Y, aunque me mata tener que decirlo, aunque el mero hecho de pensarlo hace que me entren ganas de romper cosas, sé que es necesario añadir algo más, que lo correcto es decírselo. ¿Qué daño podría hacer? Me voy a marchar de todas formas, y Sabine se merece salir un poco y pasarlo bien. Además, dejando a un lado su afición por los calzoncillos de los Rolling Stones, su gusto por las canciones de Bruce Springsteen y su obsesión por la época renacentista… este tipo parece inofensivo. Por no mencionar que las citas no llevarán a ningún sitio, ya que he visto a mi tía saliendo con un tío que trabaja en su edificio….

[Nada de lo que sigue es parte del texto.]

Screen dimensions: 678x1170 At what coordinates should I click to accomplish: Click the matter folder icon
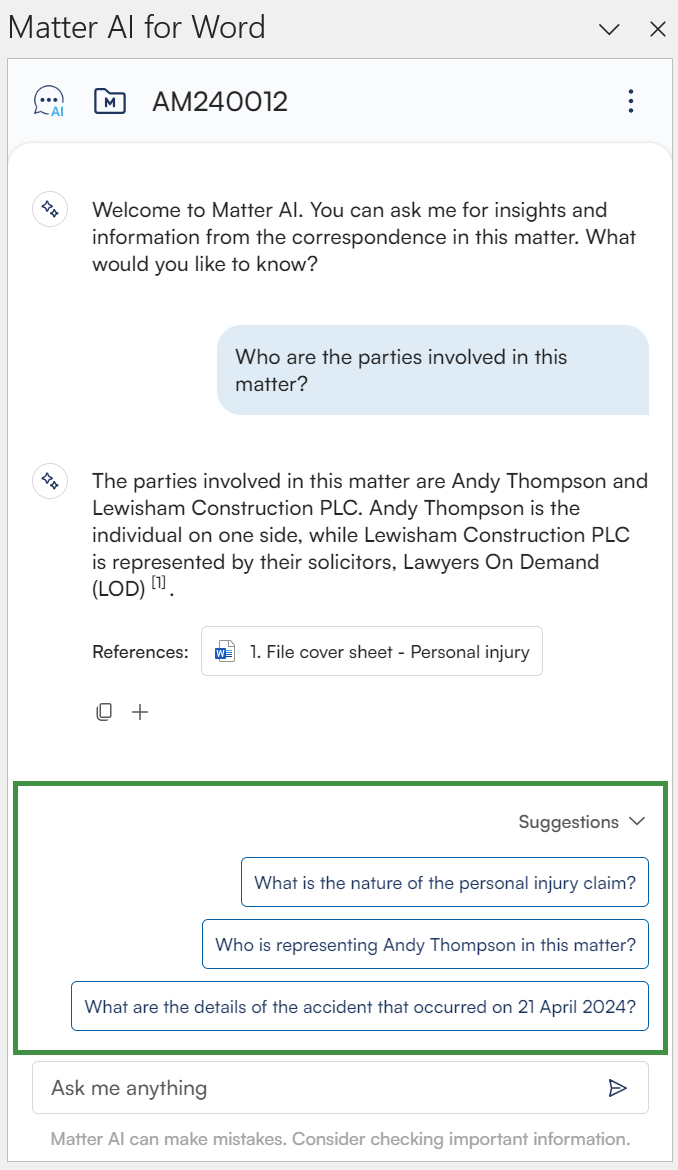point(109,101)
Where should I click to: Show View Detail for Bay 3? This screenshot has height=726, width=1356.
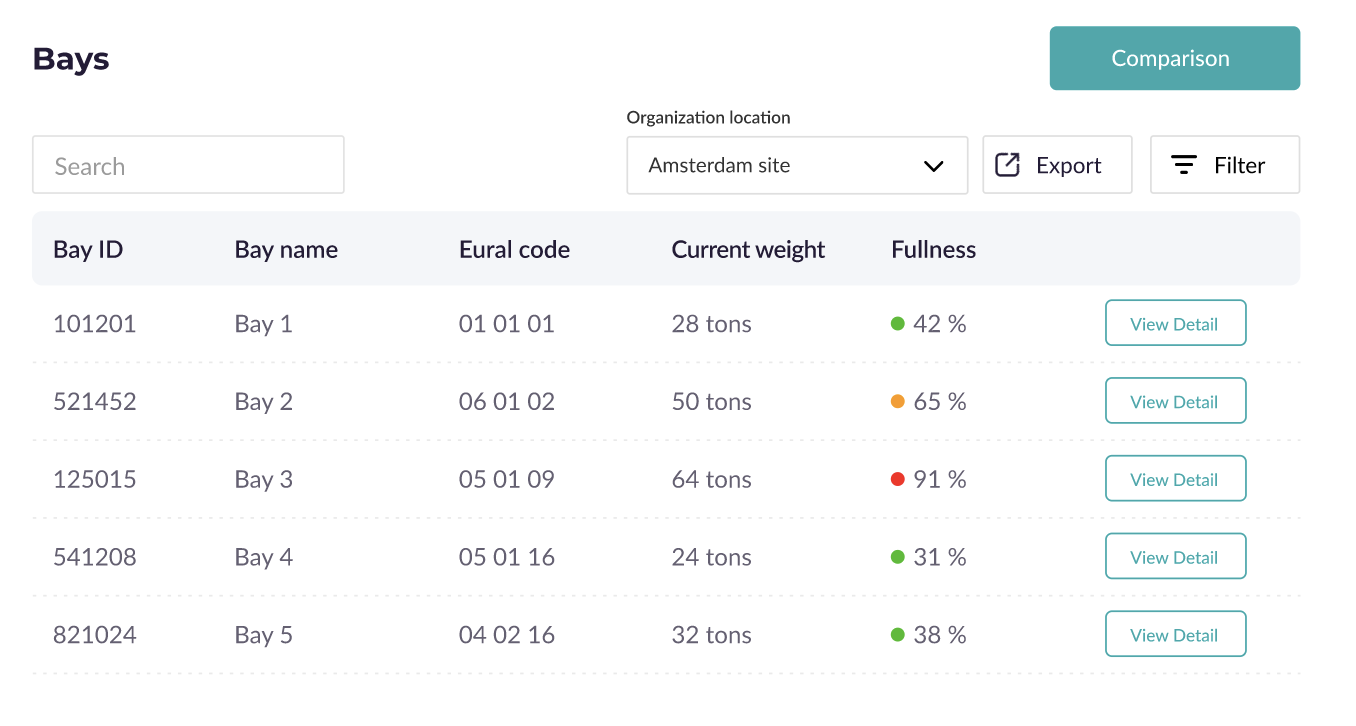(1175, 479)
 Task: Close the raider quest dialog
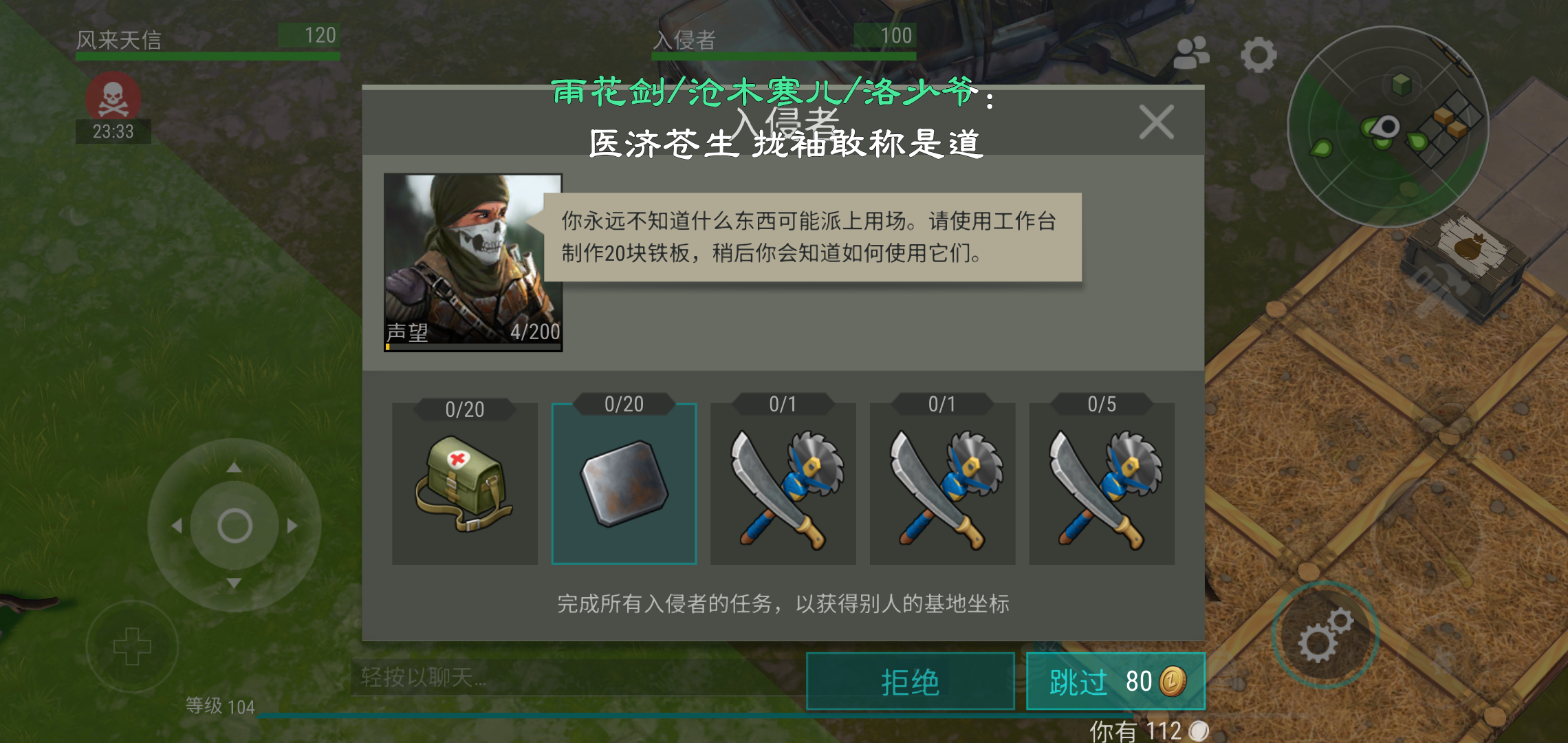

—Se llama Sabine —le digo antes de pensarlo bien y cambiar de opinión. Al ver la confusión que inunda sus ojos, añado—: Ya sabe, la rubita de Starbucks. La mujer que derramó el batido en su camisa. Esa en la que no puede dejar de pensar.
Me mira fijamente; es obvio que se ha quedado sin habla. Y, dado que prefiero marcharme y dejar el asunto así, recojo mis cosas y me dirijo a la puerta. No obstante, echo un vistazo por encima del hombro para decirle:
—Y no debería darle miedo hablar con ella. En serio. Reúna coraje y acérquese sin más. Es una mujer muy agradable, ya lo verá.